L'APPEL DU VIDE
METRO (IT'S ELEVEN RECORDS)
label:
IT'S ELEVEN RECORDS
"You ride over the Zwickau hills to the northeast. The leather reins cut into your frozen hands as hot and sour sod burns its way upwards.
Metaphysical hangover sweat stabs through your skin pore by pore, through a faded coffin tattoo on your forearm.
The tired feet in your father's NVA boots clutch the flanks of a steaming, gray Appaloosa, or is it just the souped-up Simson S51? It doesn't matter, because it's actually your very own mind-machine, in which you wander through the ruins of self-awareness, following the call of emptiness.
To Chemnitz - the San Francisco of the little man. What awaits you there, however, is not Bernd Spier's simple-minded Flowertime, but asbestos, Eternit and, above all, the cracks that run through it.

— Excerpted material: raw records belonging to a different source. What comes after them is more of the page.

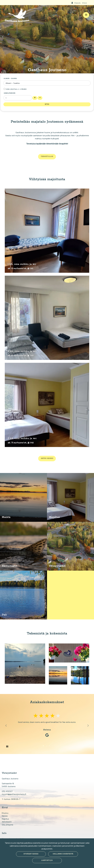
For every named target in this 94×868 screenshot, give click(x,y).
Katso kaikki (47, 458)
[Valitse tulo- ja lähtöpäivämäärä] (47, 83)
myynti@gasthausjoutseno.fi (14, 794)
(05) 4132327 (7, 791)
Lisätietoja (47, 860)
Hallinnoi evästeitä (63, 854)
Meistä (4, 816)
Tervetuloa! (47, 156)
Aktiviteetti (6, 822)
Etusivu (5, 813)
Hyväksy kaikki (31, 854)
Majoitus (5, 819)
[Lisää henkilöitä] (35, 98)
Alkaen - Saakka (10, 79)
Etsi (47, 104)
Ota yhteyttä (7, 825)
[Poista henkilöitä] (40, 98)
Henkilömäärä (9, 93)
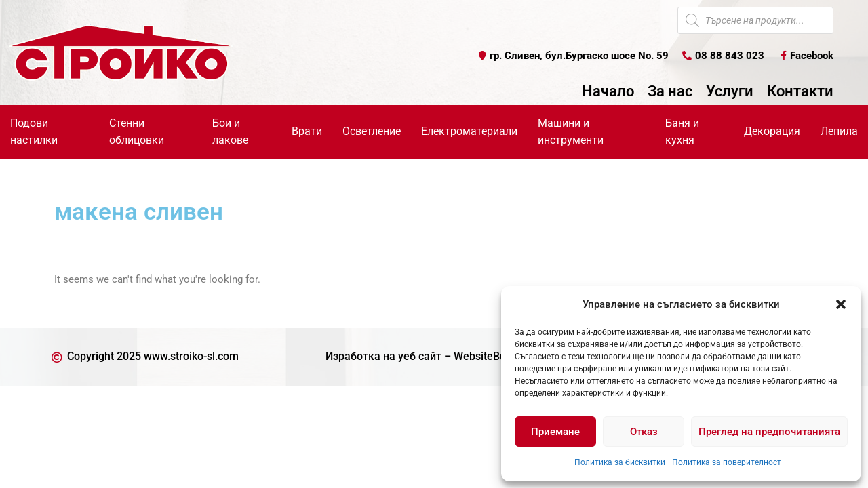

This is exactly where the songs on L'Appel du Vide's first full-length "Metro" condense into a 9-story high monolith of post-punk, death rock, synth and darkwave, which - once climbed - allows you to look beyond those genre boundaries.
A shimmering black Jenga tower of (East) German angst and uncompromising introspection.
Staggering so much more sincerely than Campino would have you believe in his rehearsed sideways tumbling dance of the center of society, he leads you away from the low-hanging fruit of the epigonal (post-)punk wind.
Towards the blossoming flowers of true music love. You've bitten down hard and kept at it, digging and sorting, reading the liner notes and, above all, listening to the many records.
We opened the drawers and left them open. Vocalist René laments into his own heart without airs and graces, without pointing fingers and immune to any zeitgeist hype.
The guitar saws, jangles and shrieks with hunger and yet is full. The rhythm section growls and rattles and bangs its way straight into the abyss, from which analog synths also emerge here and there for a quick breath of air.
You can actually hear the instruments breathing, the sound is so honest. Guitarist Flatty recorded the band at Studio Gloom in Chemnitz in early 2023.
But it's not just Saxony and the all too often invoked, musty roots of those who have been left behind.
There's Detroit, Frisco and Los Angeles. Manchester, New York and Portland. And just as Poison Idea's "Feel the Darkness" (to use a reminiscence) begins, "Metro" ends after 37 minutes of playing time - with naked piano.
In between: a kinship in force and attitude, only without metal and posturing. Just power and void.
And in the saddlebag an old photo of the sea, grainy, black and white and yet reflecting all colors.